> **STATED TASK**
Recast the lines of the listing from the line with "You are a computer-use agent. The width" to the line with "Action: (x=394, y=310)" as a JSON list of strings, one string per line, skipping blank lines and leaving out the pictures.

* START RECORDS SHOWN *

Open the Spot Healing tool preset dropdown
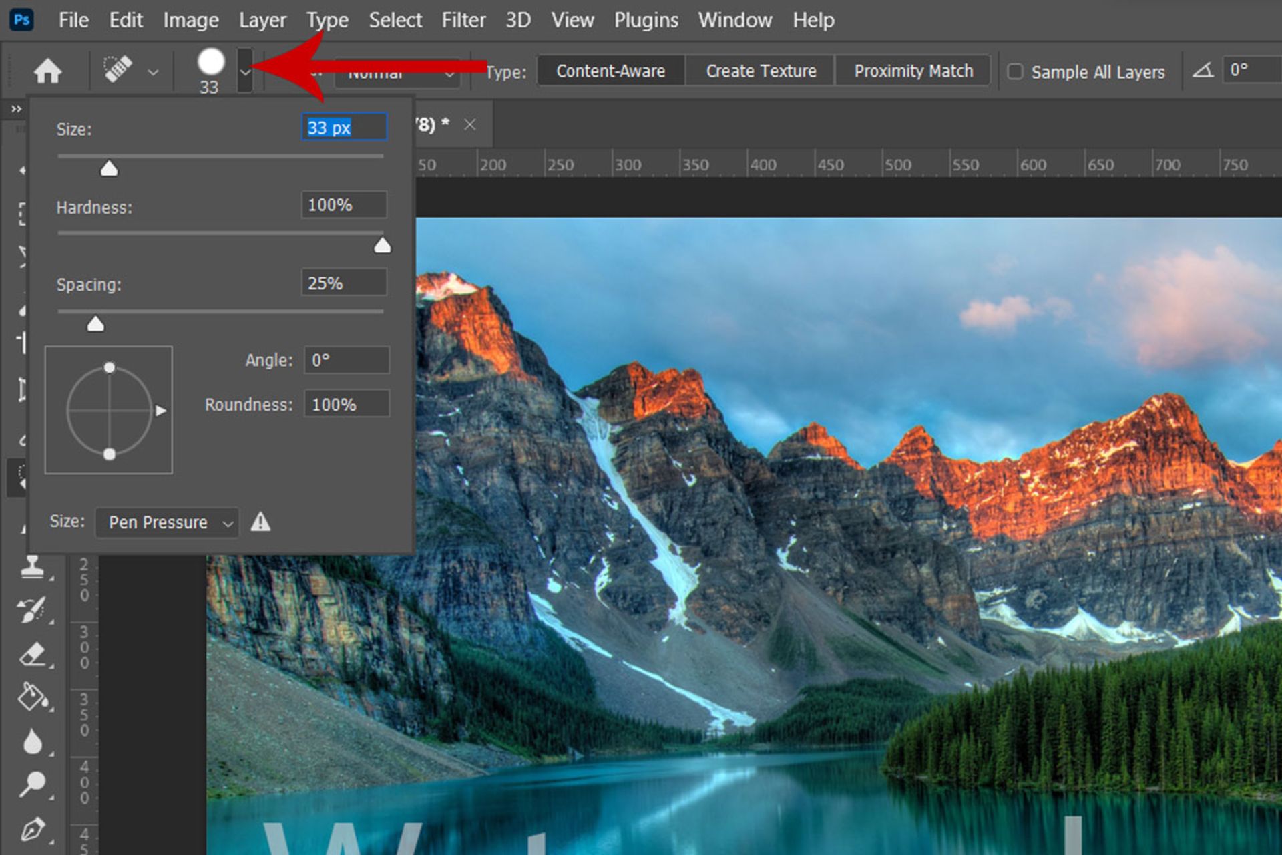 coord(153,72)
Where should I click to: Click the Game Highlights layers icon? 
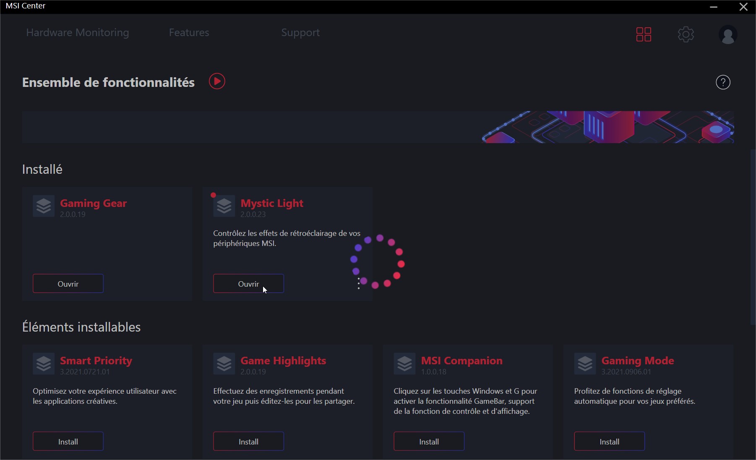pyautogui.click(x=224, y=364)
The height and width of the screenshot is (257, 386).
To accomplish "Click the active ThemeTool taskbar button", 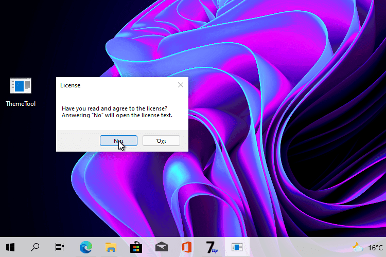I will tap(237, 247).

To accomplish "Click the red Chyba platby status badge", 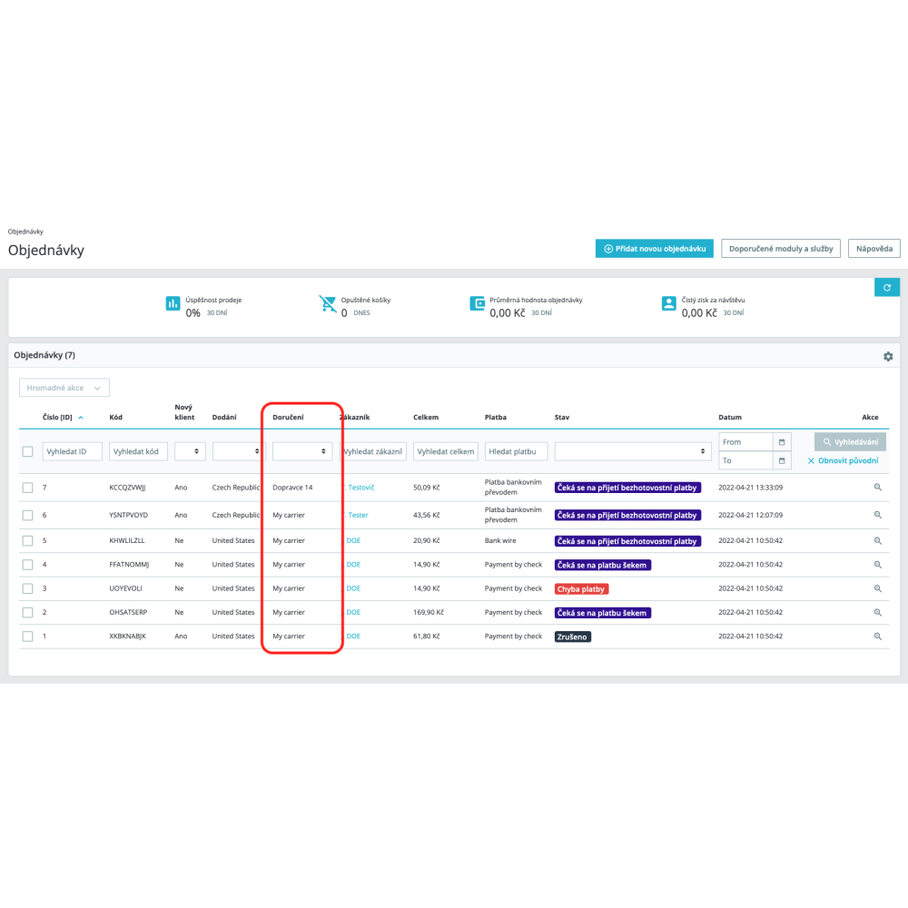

* END RECORDS SHOWN *
* START RECORDS SHOWN *

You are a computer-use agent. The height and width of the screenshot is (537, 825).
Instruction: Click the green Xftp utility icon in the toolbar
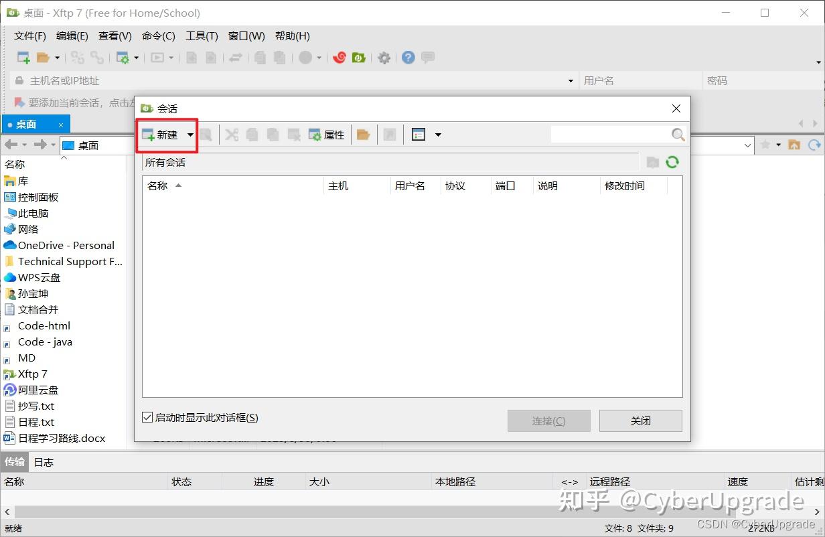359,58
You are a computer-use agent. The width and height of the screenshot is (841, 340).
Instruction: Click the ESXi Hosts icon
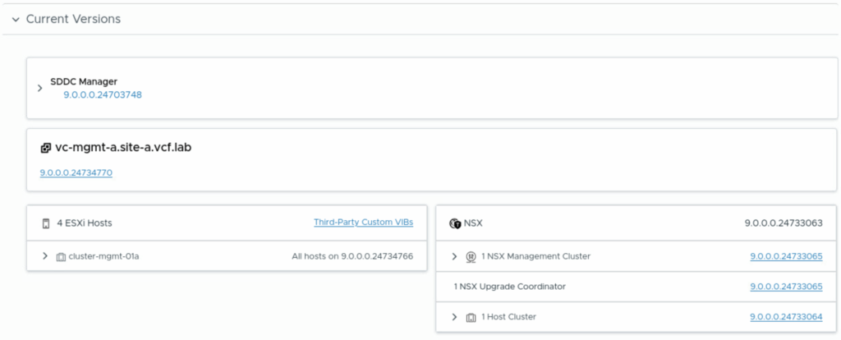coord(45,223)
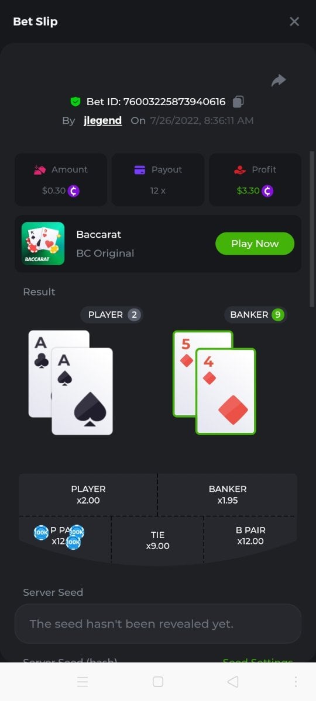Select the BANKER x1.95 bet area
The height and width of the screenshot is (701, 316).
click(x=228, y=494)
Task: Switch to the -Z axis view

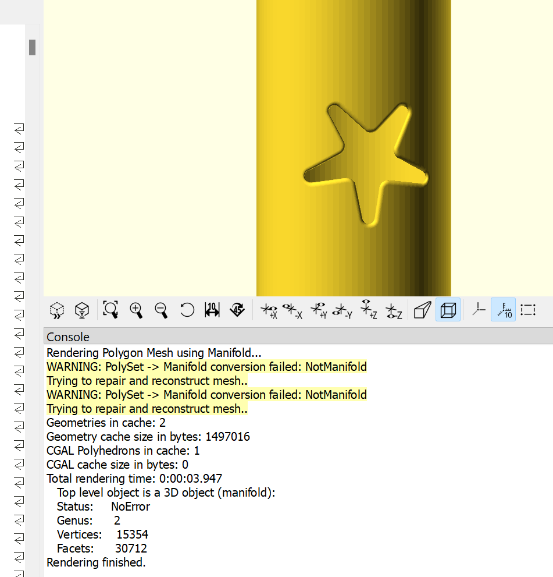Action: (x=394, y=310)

* END RECORDS SHOWN *

> **FULL SOLUTION**
[
  "You are a computer-use agent. The width and height of the screenshot is (841, 340).",
  "Instruction: Click the ESXi Hosts icon",
  "coord(45,223)",
  "Select the BANKER x1.95 bet area",
  "The height and width of the screenshot is (701, 316).",
  "click(x=228, y=494)",
  "Task: Switch to the -Z axis view",
  "Action: (x=394, y=310)"
]